We will not require PG&E and SCE to renegotiate their contracts with the campuses to obtain value for potential future GHG emission offsets because it is highly doubtful that the waste heat itself will ever create a GHG emissions offset that can be sold into a GHG compliance market. Rather, the waste heat would more likely be classified as an emissions reduction within the emissions regime. Thus, we find that any future value of potential offsets is highly speculative and most likely minimal.
A similar issue arose in our recent decision on a CHP feed-in tariff, D.09-12-042. In that decision, we stated:
According to the contract, a CHP facility will convey all "green attributes" associated with the excess electricity delivered to the grid, including emissions reductions. However, the GHG emissions reductions that the facility experiences (compared to generating heat and electricity separately) cannot be isolated to delivered electricity but must be calculated on a facility-wide basis. For accounting purposes only, the utility will need to track the entire facility's avoided GHG emissions that occurred as a result of the installation of the new CHP facility. This information will be used for tracking purposes with the [Air Resources Board] Scoping Plan target for avoided GHG emissions from CHP. Thus, while there is no monetary value to the GHG reduction itself, for program accounting purposes the utility will count the avoided GHG emissions for any facility that signs up under this tariff.

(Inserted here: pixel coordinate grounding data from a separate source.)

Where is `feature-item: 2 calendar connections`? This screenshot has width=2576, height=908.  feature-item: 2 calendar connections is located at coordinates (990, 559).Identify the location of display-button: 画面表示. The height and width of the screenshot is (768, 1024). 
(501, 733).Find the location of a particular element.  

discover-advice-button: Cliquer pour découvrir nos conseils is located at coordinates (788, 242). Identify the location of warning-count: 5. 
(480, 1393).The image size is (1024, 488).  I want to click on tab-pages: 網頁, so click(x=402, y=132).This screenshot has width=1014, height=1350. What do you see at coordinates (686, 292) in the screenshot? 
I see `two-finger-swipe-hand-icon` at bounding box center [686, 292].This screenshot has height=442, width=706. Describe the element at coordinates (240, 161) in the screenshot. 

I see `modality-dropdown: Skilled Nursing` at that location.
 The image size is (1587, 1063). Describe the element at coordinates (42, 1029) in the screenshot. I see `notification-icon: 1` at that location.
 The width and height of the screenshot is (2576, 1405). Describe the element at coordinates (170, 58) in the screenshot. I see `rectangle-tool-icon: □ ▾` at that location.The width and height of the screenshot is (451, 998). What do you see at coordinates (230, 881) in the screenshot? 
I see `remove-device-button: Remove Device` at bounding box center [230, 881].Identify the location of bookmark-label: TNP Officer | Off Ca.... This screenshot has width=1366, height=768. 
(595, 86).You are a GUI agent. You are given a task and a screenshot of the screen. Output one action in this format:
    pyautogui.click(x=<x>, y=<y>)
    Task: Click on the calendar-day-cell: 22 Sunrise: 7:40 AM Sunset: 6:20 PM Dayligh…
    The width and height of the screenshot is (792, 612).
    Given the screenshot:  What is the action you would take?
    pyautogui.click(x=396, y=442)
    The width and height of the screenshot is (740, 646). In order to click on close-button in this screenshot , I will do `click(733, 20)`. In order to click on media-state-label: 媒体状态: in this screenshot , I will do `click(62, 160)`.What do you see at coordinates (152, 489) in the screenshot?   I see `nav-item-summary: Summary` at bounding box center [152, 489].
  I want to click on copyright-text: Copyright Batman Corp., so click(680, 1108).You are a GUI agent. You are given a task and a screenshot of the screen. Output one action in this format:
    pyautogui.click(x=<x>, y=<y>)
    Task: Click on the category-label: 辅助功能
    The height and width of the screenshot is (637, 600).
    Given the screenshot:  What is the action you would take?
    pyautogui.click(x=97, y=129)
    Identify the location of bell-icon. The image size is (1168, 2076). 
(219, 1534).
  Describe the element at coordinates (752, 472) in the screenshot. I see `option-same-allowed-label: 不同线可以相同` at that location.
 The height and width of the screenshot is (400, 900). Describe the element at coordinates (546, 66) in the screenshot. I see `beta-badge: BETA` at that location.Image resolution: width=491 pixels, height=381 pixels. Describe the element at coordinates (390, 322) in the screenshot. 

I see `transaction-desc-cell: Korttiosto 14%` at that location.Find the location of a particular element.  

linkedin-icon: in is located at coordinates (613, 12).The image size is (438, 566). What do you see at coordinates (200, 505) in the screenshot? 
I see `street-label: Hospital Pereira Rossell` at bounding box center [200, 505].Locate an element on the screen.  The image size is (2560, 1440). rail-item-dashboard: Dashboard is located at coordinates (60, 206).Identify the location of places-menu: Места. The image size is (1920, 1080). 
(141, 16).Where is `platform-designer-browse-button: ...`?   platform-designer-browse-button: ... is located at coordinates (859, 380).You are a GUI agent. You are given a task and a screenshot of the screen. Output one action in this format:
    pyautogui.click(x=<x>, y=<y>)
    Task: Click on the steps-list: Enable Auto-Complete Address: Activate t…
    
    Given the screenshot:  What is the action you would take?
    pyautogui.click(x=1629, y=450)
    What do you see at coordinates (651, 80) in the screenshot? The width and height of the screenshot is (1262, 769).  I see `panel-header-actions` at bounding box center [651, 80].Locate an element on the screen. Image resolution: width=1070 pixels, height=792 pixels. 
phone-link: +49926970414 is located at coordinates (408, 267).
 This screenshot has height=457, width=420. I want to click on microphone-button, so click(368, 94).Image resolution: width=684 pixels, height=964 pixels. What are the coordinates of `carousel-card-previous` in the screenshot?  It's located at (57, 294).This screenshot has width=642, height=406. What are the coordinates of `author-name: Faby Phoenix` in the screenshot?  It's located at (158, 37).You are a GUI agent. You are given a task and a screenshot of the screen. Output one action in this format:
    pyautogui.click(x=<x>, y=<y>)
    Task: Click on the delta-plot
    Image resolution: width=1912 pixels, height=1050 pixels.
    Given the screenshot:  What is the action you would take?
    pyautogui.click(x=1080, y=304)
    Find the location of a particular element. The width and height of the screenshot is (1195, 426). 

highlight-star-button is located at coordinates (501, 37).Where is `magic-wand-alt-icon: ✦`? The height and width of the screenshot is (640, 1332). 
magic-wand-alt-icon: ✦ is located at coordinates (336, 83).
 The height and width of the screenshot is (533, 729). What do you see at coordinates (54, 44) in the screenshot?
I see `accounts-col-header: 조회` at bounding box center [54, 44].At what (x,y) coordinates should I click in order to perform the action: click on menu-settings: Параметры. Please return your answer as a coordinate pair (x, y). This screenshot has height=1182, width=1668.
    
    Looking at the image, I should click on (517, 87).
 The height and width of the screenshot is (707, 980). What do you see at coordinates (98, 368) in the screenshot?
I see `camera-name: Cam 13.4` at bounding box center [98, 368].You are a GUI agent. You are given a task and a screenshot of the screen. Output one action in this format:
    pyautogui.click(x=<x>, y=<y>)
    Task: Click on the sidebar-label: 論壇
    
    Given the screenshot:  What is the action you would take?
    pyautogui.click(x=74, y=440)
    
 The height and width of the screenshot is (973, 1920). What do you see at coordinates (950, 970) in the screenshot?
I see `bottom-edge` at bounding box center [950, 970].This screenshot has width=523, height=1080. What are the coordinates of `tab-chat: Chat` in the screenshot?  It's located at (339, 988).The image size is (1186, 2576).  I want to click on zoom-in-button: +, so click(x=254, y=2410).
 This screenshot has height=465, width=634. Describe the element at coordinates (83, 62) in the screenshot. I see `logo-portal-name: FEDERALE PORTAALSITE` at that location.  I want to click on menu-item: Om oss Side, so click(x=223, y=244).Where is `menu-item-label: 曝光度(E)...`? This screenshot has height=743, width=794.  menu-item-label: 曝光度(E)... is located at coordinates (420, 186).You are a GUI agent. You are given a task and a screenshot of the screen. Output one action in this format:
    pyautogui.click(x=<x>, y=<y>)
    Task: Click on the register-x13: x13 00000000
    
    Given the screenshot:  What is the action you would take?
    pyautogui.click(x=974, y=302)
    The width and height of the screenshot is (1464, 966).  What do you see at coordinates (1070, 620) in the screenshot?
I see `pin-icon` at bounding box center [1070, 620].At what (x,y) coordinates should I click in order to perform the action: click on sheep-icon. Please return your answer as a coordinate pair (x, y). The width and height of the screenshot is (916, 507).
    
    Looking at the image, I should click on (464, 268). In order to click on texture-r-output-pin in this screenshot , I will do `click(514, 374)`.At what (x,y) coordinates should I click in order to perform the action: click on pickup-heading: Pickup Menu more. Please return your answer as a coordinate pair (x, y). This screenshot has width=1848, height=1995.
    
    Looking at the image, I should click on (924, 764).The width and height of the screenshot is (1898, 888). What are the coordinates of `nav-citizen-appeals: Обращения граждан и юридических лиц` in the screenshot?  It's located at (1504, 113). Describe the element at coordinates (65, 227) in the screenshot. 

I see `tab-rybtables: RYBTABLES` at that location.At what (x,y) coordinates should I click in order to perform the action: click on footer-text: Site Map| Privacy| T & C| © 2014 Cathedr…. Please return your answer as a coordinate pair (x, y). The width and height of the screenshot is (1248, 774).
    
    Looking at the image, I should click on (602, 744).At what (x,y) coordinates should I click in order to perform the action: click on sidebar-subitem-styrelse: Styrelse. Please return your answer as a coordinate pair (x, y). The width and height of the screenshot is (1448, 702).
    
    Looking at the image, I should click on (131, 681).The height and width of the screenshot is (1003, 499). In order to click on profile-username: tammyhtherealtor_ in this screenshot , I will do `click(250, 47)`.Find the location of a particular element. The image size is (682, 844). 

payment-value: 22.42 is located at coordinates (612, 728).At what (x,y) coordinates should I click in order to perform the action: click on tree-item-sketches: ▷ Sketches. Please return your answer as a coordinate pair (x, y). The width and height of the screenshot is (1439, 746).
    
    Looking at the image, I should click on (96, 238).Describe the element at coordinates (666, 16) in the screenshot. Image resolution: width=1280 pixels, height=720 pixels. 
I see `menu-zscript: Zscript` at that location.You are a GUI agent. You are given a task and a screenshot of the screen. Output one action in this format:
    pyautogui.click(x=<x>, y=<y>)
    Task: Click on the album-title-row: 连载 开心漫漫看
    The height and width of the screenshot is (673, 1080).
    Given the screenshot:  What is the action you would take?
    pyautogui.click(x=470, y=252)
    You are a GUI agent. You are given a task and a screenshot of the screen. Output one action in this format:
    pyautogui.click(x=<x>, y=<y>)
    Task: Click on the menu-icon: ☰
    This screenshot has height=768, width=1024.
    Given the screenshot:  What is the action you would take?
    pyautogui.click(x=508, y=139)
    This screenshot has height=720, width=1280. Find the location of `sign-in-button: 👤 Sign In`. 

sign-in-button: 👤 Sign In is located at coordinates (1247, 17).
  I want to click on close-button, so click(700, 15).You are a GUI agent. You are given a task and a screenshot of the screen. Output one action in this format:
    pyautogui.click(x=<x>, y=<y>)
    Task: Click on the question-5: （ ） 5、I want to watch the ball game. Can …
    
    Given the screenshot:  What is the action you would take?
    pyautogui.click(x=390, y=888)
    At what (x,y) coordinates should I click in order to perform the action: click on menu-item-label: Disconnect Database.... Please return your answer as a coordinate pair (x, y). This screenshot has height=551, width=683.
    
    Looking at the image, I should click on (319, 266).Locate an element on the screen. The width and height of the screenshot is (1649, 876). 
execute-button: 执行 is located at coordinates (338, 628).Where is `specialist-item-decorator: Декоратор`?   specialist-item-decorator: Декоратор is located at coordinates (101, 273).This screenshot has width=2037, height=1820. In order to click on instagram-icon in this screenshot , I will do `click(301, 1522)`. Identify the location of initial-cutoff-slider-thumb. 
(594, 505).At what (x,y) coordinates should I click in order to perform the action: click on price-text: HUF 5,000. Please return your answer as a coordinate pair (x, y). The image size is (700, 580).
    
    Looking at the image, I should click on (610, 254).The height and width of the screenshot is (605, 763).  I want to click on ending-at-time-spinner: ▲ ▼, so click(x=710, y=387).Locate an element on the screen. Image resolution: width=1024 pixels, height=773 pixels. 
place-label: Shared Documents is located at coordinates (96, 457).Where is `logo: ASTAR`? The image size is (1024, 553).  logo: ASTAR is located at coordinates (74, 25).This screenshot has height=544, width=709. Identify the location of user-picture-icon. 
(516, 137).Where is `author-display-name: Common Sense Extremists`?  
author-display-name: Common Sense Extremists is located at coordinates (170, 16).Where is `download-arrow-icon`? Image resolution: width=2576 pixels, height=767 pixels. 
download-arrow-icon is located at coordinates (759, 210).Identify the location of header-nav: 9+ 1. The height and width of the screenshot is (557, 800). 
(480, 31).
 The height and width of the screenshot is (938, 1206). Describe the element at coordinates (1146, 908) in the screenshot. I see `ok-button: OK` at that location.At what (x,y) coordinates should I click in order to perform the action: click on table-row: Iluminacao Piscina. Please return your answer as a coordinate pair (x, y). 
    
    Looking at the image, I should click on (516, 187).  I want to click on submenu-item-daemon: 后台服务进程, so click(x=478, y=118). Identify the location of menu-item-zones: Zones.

In order to stay consistent with D.09-12-042, we will require the same tracking, for accounting purposes only, by PG&E and SCE for fuel cells deployed under this order that combine heat and power. This does not apply to the electric-only fuel cells, as these projects are not combined heat and power applications. As such, they should not be included in any accounting or tracking for CHP-related emission reductions.
4 AB 1613 charges the Commission with requiring electrical corporations to purchase excess electricity from certain new CHP systems.
5 TURN Comments, 3/22/10 at 1.
6 Id.
7 See TURN Comments, 3/22/10 at 5; WPTF Comments, 3/22/10 at 3, DRA Comments, 3/22/10 at 5.
8 Exh. 100 (SCE Direct Testimony) at 5.